◆ Provided passage ◆
—————

This appendix discusses the following:
The parameters described in this appendix apply to CXFS server-capable administration nodes and client-only nodes running Linux. For more information about system tunable parameters on client-only nodes, see CXFS 7 Client-Only Guide for SGI InfiniteStorage.
This section discusses the following:
SGI recommends that you use the same settings on all applicable nodes in the cluster.
| Note: Before changing any parameter, you should understand the ramifications
of doing so on your system. You should change debugging parameters only
at the recommendation of SGI Support.
The values of these parameters vary in different releases of the product. When upgrading the product, consult SGI Support to determine whether any changes made to the parameters in this chapter should be carried forward. Setting these parameters incorrectly may render the system unstable or otherwise unusable. |
See also “Set System-Tunable Kernel Parameters Appropriately” in Chapter 2.
A number of parameters have a value that is interpreted in the same manner: the least significant 4 bits are used in standard (nondebug) kernels, the next 4 bits are used in debug kernels. In each group of 4 bits, the most significant bit determines whether the system will panic if an error condition is detected. The next bit determines whether part of the code path doing error detection or handling is enabled or disabled. The last 2 bits are interpreted as a debug level:
0 = No messages are printed
1 = Debug level 1
2 = Debug level 2
3 = Debug level 3
A common default (0xf5) is to always set the enable bit, to print only some messages in the nondebug kernel case, and print all messages and panic in the debug kernel case.
Figure D-1 shows an example.
You can set a parameter permanently across reboots on a SLES system by adding it to the /etc/modprobe.d/sgi-cxfs-xvm.conf file. Use the following format:
options module systune=value |
where:
module is one of the following:
| sgi-cxfs |
| sgi-cell |
The section that describes a parameter lists the module name.

—————

◆ Supplied material ◆
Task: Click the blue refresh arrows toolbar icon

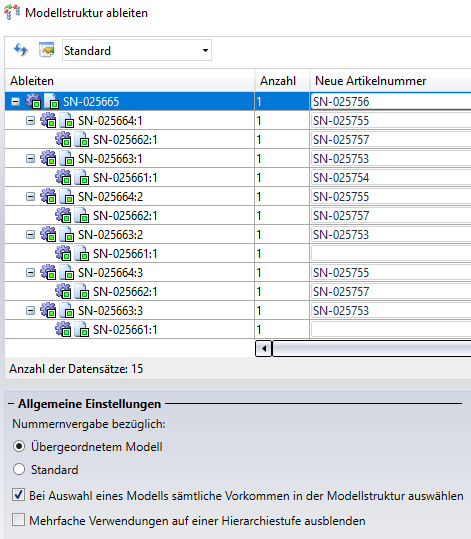Action: (x=20, y=50)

—————

◆ Complete the following ◆
1. In the CXFS appendix, which file do you add a parameter to so that it stays set across reboots on a SLES system?
2. Carry on writing the CXFS appendix, picking up right after its last sentence.
The data has nothing to do with the CXFS appendix.

◆ Answers to the problems ◆
1. /etc/modprobe.d/sgi-cxfs-xvm.conf

2.
systune is the parameter name, such as mtcp_hb_watchdog
value is the value you want to set for the parameter, such as 2
| Note: Do not use spaces around the = character. |
There should be only one options line per module; if you want to specify multiple parameters, you must place them all on that single line.
For example, to permanently set the mtcp_hb_watchdog parameter (which is in the sgi-cell module) to 2, add the following line to /etc/modprobe.d/sgi-cxfs-xvm.conf :
options sgi-cell mtcp_hb_watchdog=2 |
The change will take effect upon reboot.
For a temporary change to a dynamic parameter, use the Linux sysctl(8) command as follows:
# sysctl prefix.systune=value |
where:
prefix is one of the following:
| fs.cxfs |
| kernel.cell |
systune is the parameter name, such as mtcp_hb_watchdog
value is the value you want to set for the parameter, such as 2
| Note: Do not use spaces around the = character. |
For example, to temporarily set the mtcp_hb_watchdog parameter (which has the kernel.cell prefix) to 2, enter the following:
# sysctl kernel.cell.mtcp_hb_watchdog=2 kernel.cell.mtcp_hb_watchdog = 2 |
To query the current setting of a parameter, use the Linux sysctl(8) command:
# sysctl prefix.systune |
where:
prefix is one of the following:
| fs.cxfs |
| kernel.cell |
systune is the parameter name, such as mtcp_hb_watchdog
For example, to query the current setting of the mtcp_hb_watchdog parameter (which has the kernel-cell prefix):
# sysctl kernel.cell.mtcp_hb_watchdog kernel.cell.mtcp_hb_watchdog = 2 |
This section discusses site-configurable parameters:
Static parameters require a reboot to take affect.
Specifies how CXFS kernel heartbeat is generated for a Linux node. You should only change this value at the recommendation of SGI Support.
Range of values:
0x0 uses the standard heartbeat generation routine (default).
0x1 uses the interrupt timer list instead of a kernel thread.
0x3 uses a heartbeat generation routine that avoids some memory allocation problems that may occur on nodes with large CPU counts that run massively parallel jobs.
Prefix: kernel.cell
Module: sgi-cell
Specifies (in hundredths of a second) the length of time that CXFS waits for CXFS kernel heartbeat from other nodes before declaring node failure. SGI recommends a value of 500 (5 seconds). You should only change this value at the recommendation of SGI Support. The same value must be used on all nodes in the cluster.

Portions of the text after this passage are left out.